L’affaire avait semé l’inquiétude dans de nombreux foyers. Mais, plusieurs mois après l’alerte lancée par l’Agence sénégalaise de réglementation pharmaceutique, les autorités sanitaires se veulent désormais rassurantes.
Lors d’une conférence de presse tenue ce jeudi 5 mars 2026, le ministre de la Santé et de l’Hygiène publique, Ibrahima Sy, a assuré que les serviettes hygiéniques et les couches pour bébés de la marque Softcare « ne présentent aucun risque sanitaire pour les consommateurs ».
Cette prise de parole était particulièrement attendue depuis l’alerte lancée en décembre 2025 par l’Agence sénégalaise de réglementation pharmaceutique (ARP). L’agence avait alors évoqué la présence supposée de matières premières périmées dans le processus de fabrication de produits destinés aux nourrissons et aux femmes, provoquant un vent de panique chez de nombreuses familles. Face à l’ampleur de la polémique, l’ARP avait même envisagé un retrait des produits avant de suspendre finalement sa décision, le temps de mener des investigations complémentaires.

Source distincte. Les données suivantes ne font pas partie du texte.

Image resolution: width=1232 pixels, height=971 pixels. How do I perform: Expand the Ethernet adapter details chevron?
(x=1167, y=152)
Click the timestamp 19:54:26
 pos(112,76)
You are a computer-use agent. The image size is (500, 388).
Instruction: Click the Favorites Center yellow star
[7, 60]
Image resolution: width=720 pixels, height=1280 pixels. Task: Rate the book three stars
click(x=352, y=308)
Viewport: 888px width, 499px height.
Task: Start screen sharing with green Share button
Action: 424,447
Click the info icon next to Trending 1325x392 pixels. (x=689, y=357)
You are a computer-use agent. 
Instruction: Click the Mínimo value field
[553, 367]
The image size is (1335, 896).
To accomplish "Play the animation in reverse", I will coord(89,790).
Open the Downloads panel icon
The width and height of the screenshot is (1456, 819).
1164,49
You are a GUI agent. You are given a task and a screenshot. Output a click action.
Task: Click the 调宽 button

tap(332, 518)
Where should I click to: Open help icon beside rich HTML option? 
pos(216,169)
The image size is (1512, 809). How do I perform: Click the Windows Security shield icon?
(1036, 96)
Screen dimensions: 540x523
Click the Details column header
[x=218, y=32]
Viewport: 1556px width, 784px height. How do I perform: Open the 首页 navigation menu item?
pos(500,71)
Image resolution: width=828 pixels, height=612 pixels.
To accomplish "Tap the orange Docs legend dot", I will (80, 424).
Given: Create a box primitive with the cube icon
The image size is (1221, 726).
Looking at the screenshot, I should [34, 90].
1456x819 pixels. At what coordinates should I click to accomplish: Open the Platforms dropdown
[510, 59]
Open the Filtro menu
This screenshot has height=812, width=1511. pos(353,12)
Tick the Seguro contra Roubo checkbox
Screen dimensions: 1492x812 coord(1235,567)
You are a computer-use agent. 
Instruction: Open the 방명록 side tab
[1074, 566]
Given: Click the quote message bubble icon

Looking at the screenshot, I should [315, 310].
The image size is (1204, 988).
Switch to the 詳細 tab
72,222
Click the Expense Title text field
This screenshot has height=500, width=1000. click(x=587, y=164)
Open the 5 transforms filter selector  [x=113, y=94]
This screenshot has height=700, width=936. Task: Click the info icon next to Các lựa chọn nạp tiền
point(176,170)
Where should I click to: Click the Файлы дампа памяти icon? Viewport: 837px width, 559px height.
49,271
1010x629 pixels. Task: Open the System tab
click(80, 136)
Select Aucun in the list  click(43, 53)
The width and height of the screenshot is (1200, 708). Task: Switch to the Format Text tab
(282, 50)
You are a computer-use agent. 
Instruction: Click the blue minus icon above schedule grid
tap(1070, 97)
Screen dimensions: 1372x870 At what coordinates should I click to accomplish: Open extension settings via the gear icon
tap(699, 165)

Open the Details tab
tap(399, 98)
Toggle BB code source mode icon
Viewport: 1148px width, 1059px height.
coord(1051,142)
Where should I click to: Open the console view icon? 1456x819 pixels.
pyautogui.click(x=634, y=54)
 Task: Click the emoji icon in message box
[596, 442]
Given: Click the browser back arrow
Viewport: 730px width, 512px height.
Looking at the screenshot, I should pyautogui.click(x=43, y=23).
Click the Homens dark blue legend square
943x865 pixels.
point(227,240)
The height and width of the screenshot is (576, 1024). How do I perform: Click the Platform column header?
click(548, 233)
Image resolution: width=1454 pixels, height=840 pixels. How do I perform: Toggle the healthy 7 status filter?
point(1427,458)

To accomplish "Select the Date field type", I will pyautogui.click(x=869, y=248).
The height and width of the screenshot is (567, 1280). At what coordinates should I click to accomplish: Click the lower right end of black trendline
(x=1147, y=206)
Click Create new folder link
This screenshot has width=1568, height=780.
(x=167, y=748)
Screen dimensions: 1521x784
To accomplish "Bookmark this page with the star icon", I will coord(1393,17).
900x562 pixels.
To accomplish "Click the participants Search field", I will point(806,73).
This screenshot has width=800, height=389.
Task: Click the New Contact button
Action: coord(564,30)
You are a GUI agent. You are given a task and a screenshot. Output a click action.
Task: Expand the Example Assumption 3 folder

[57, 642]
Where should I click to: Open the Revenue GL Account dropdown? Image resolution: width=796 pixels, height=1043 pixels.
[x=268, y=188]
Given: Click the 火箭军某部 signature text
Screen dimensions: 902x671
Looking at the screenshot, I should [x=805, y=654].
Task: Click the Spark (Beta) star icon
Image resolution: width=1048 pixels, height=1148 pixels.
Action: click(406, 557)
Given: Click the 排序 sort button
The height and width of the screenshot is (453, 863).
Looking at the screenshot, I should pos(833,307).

Pour tirer cette affaire au clair, le ministère de la Santé a ordonné une enquête approfondie. Celle-ci a été conduite par l’inspection interne du département, avec l’appui d’un comité ad hoc interinstitutionnel. Ce dernier regroupait des représentants de l’Assemblée nationale du Sénégal, du ministère de la Santé ainsi que du ministère de l’Industrie et du Commerce. Les experts ont passé au peigne fin les documents de production, procédé à plusieurs auditions et effectué une visite détaillée du site industriel.
Au terme de ces investigations, les conclusions présentées par le ministre se veulent sans équivoque. Selon lui, aucune preuve scientifique n’atteste l’utilisation effective de matières premières périmées dans la fabrication des produits commercialisés. L’enquête indique notamment que la matière incriminée — un film en polyéthylène perforé — n’a jamais été intégrée à la chaîne de production, en raison d’une incompatibilité de dimensions avec les matériaux utilisés par l’usine. Les données relatives à la production et à la commercialisation ne révèlent d’ailleurs aucune trace de produits issus de ce lot devenu obsolète.
Des irrégularités administratives relevées
Le rapport ne blanchit toutefois pas totalement l’entreprise. Les enquêteurs reconnaissent l’existence d’un manquement dans la gestion du stockage, lié à la présence de matières périmées dans l’enceinte de l’usine. Mais aucune preuve d’une utilisation frauduleuse de ces produits n’a été établie.
Pour renforcer la crédibilité de l’enquête, des analyses indépendantes ont également été réalisées dans un laboratoire de référence en Allemagne. D’après le ministre, ces tests confirment la conformité des produits Softcare aux standards internationaux. À ce jour, aucune alerte de matériovigilance ni aucune étude épidémiologique n’a établi de lien entre ces produits et un quelconque risque pour la santé des consommateurs.
L’enquête met en revanche en lumière plusieurs failles dans la procédure d’inspection de l’ARP. Le ministre a notamment déploré l’absence de prélèvements d’échantillons au moment de l’alerte, des incohérences relevées dans les rapports d’inspection ainsi qu’une décision de retrait jugée prématurée, car prise sans analyses préalables sur les produits finis.
En conclusion, Ibrahima Sy a tenu à rassurer l’opinion : les produits Softcare actuellement commercialisés ne présentent aucun danger. Il a toutefois insisté sur la nécessité de renforcer le cadre réglementaire encadrant les inspections des produits d’hygiène au Sénégal, afin que « la rigueur scientifique prime toujours sur l’émotion ».